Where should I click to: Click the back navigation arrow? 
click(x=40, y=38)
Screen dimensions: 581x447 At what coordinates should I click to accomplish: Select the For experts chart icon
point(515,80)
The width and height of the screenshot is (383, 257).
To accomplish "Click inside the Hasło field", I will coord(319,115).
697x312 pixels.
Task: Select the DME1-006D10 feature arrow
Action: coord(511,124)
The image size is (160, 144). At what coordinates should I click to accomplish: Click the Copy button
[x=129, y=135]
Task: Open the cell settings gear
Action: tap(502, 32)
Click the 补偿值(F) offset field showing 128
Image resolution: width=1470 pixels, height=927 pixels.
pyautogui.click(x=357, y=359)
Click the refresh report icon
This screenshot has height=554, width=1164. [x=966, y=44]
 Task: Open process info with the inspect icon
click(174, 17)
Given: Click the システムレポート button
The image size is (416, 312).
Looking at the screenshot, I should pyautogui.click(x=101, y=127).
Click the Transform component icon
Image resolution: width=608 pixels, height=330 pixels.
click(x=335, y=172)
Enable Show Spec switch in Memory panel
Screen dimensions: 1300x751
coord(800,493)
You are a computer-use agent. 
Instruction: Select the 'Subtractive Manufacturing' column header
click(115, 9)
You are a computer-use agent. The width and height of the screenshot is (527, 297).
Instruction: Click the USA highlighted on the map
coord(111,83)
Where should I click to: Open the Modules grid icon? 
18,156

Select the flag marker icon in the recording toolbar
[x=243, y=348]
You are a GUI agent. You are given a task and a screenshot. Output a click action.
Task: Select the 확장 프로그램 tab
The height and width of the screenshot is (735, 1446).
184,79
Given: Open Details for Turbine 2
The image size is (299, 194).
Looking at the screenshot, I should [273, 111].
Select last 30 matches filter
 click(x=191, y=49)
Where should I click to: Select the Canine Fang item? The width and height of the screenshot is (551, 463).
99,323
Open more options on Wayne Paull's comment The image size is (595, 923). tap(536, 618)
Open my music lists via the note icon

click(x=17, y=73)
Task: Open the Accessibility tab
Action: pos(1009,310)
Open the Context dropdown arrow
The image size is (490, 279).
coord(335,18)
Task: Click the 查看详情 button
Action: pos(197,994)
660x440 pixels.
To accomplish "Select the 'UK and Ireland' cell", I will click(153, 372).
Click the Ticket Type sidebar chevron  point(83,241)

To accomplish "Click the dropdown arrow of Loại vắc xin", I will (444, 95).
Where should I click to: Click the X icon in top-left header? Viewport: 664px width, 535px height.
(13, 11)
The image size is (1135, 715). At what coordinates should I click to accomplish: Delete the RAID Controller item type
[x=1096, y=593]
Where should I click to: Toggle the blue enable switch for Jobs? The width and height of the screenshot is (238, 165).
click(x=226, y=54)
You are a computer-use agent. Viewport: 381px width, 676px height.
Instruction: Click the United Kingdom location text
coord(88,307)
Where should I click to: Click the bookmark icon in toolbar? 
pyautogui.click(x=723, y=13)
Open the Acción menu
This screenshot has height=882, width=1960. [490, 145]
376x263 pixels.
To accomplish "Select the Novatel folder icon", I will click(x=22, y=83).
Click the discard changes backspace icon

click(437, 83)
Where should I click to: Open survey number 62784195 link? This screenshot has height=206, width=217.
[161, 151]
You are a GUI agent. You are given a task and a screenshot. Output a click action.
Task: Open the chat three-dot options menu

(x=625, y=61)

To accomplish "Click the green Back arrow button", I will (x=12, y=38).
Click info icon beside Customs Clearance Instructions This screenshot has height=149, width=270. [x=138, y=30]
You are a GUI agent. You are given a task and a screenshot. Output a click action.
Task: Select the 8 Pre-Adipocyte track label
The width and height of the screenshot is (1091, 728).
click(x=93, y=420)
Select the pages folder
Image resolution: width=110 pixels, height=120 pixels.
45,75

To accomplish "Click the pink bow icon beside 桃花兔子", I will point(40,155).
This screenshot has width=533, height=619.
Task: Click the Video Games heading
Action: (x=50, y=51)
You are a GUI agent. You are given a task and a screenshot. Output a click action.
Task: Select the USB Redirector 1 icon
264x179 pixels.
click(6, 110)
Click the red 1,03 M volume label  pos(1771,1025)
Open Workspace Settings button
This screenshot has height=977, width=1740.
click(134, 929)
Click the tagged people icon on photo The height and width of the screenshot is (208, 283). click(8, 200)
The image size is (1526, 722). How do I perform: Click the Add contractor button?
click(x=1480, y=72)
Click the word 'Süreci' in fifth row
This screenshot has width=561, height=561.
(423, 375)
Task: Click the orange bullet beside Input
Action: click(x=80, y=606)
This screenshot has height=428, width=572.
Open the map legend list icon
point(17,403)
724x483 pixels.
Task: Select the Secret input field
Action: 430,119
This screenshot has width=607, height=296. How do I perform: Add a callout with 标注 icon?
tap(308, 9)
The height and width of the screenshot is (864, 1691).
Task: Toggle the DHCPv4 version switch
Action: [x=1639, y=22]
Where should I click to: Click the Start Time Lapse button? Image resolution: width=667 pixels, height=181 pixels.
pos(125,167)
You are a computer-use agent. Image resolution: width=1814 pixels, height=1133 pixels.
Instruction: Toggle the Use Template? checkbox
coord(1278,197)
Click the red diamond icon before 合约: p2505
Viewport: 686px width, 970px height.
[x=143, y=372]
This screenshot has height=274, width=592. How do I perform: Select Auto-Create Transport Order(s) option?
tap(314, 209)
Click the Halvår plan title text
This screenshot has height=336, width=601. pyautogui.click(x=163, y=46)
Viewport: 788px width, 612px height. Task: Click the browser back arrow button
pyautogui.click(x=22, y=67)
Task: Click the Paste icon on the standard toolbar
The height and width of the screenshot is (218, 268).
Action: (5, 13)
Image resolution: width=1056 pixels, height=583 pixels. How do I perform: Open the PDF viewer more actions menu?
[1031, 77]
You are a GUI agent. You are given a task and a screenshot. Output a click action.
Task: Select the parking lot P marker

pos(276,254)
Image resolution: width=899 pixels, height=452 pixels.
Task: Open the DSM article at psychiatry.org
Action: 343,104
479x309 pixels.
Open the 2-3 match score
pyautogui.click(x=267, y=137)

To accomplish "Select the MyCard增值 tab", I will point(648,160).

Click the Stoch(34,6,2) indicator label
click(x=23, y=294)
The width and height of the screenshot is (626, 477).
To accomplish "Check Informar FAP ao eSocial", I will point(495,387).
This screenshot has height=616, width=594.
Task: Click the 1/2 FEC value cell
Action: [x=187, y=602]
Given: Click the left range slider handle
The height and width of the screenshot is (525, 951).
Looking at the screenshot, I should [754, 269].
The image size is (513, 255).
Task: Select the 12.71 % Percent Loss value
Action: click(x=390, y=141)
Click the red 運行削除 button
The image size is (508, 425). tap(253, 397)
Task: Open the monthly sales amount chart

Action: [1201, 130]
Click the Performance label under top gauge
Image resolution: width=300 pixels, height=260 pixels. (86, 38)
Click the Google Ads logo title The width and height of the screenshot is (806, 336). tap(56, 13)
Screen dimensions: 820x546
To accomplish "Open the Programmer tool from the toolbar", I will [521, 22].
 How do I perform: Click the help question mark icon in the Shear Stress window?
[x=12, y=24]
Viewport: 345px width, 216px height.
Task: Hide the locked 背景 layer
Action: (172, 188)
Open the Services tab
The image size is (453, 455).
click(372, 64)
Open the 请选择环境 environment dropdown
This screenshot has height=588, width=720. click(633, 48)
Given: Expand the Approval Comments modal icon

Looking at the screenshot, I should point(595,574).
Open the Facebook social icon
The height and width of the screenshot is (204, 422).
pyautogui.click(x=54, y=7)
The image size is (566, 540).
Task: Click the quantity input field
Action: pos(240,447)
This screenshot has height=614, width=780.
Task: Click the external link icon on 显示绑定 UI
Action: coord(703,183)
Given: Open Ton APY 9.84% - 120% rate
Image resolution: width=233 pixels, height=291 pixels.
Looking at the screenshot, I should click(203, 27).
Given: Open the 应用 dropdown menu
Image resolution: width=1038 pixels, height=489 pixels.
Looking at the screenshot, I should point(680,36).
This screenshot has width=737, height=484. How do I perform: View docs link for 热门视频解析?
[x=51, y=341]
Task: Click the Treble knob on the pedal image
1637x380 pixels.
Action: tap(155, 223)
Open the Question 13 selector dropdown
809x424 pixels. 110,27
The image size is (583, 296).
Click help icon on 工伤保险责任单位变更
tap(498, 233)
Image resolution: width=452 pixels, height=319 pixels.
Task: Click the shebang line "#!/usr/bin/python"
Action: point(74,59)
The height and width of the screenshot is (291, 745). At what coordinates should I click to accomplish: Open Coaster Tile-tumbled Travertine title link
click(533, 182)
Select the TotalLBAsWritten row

TASK REQUIREMENTS:
Retype the listing verbatim, from its first line up to and including the line that contains "click(174, 17)".

EXPECTED ANSWER:
Where should I click to: Click the back navigation arrow? 
click(x=40, y=38)
Screen dimensions: 581x447 At what coordinates should I click to accomplish: Select the For experts chart icon
point(515,80)
The width and height of the screenshot is (383, 257).
To accomplish "Click inside the Hasło field", I will coord(319,115).
697x312 pixels.
Task: Select the DME1-006D10 feature arrow
Action: coord(511,124)
The image size is (160, 144). At what coordinates should I click to accomplish: Click the Copy button
[x=129, y=135]
Task: Open the cell settings gear
Action: tap(502, 32)
Click the 补偿值(F) offset field showing 128
Image resolution: width=1470 pixels, height=927 pixels.
pyautogui.click(x=357, y=359)
Click the refresh report icon
This screenshot has height=554, width=1164. [x=966, y=44]
 Task: Open process info with the inspect icon
click(174, 17)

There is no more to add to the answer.